The last third of one of the books I've been reading deals with judgment- here are some introductory thoughts:
As a preacher, I can, with the greatest of ease tell people that God is going to get them, and I can be sure that they will believe every word I say. But what I cannot do, without inviting utter disbelief and serious doubts about my sanity, is proclaim that he has in fact taken away all the sins of the world and that he has, accordingly, solved all the problems he once had with sin. I cannot tell them, as John does, that he 'did not come to judge the world but to save the world'. Nor can I ask them, as Paul does, to believe the logical consequence of that statement, namely, that 'there is therefore now no condemnation to those who are in Christ Jesus'. Because if I do, the same old question will come pouring out : 'What about Hitler? What about child molesters? What about my skunk of a brother-in-law?' Their one pressing worry is always, 'What have you done with the hell we know and love?'
It is a mistake to come to them (Jesus' parables on judgment) as if we already understood what judgment is all about and were simply trying to see how they can be made to confirm what we think. Come to them that way and you will get only what so many preachers have gotten: a Messiah playing cops and robbers, a vindictive God bent on putting all the baddies under flat rocks. But come to them as the words of a Savior who has just spent weeks or months making death the principal device of his parables of gracious love- and which is now, under the compulsion of the same gracious love, about to die in order to activate the device once and for all- and you will see something new. You will see Gospel, not law; good news, not bad; vindication, not vindictiveness.

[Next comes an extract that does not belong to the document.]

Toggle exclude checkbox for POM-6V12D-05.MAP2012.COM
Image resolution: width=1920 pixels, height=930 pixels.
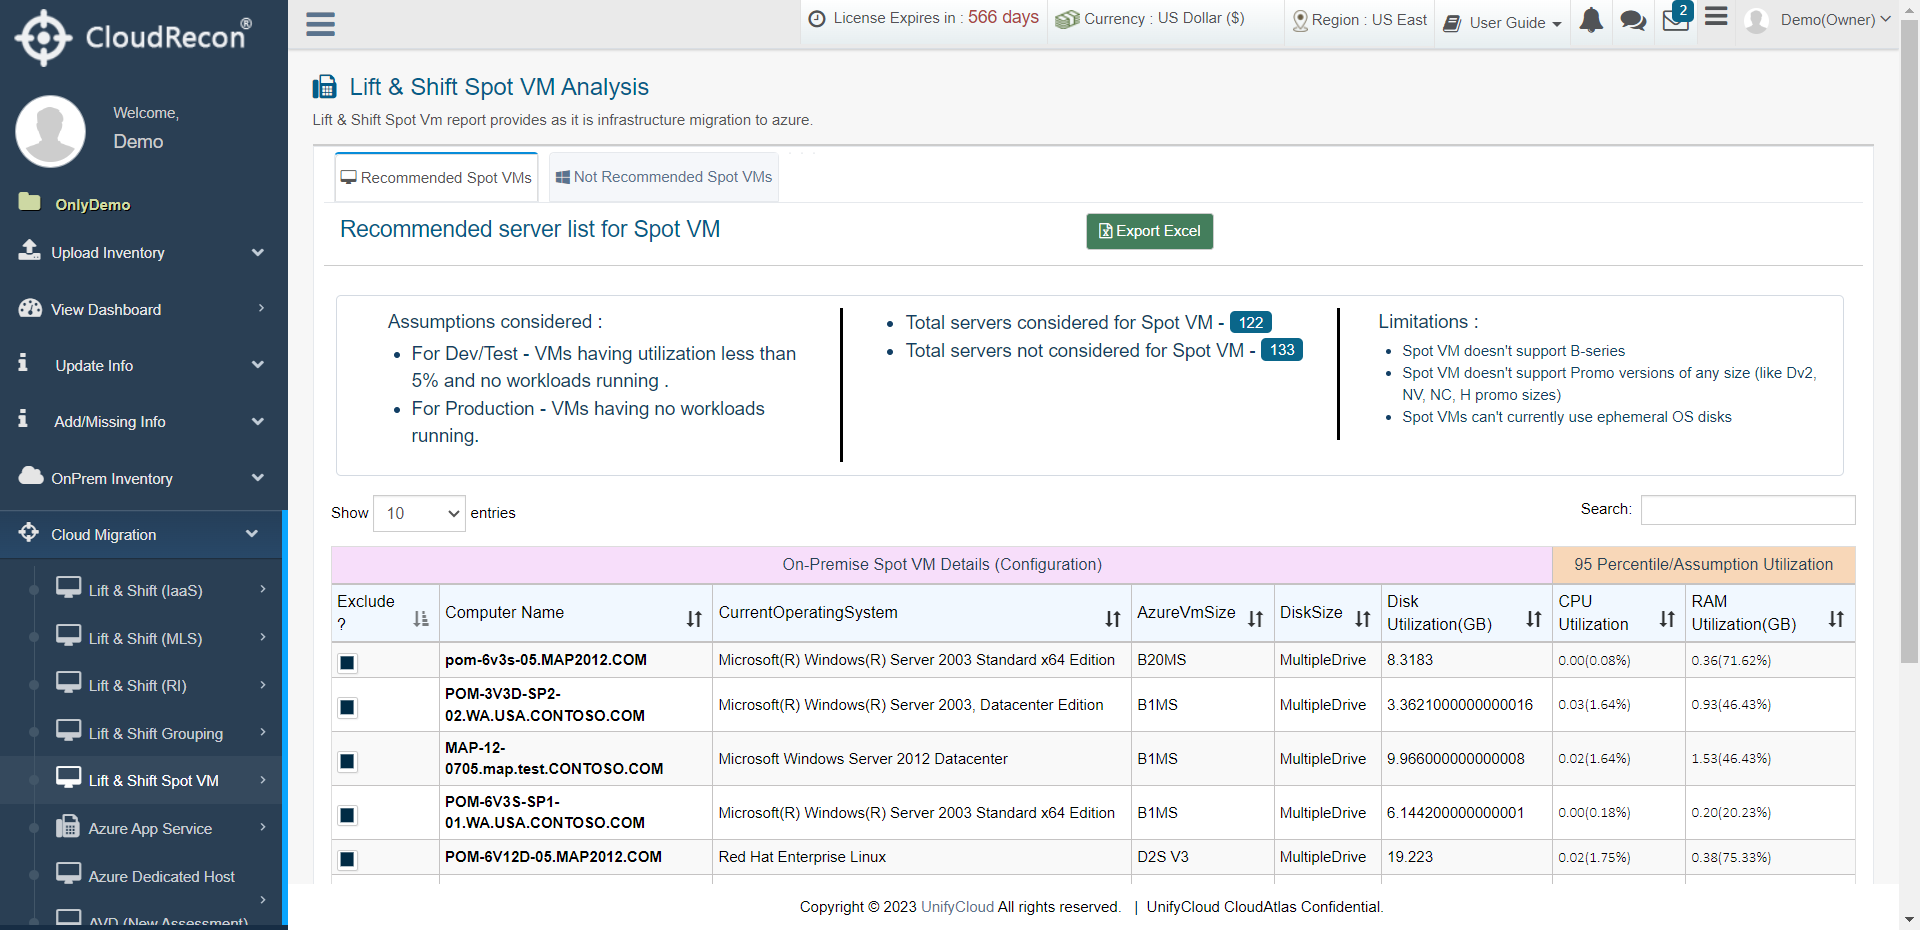347,859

If I have anything to contribute to the interpretation of the parables of judgment, it is my steadfast refusal to separate them from the rest of Jesus' parables...Therefore I am convinced that anyone who interprets them as if Jesus had decided simply to abandon his previous palette...is making a crashing mistake.
As a general rule- and especially in his specific parables of judgment- Jesus is at pains to show that no one is kicked out who wasn't already in.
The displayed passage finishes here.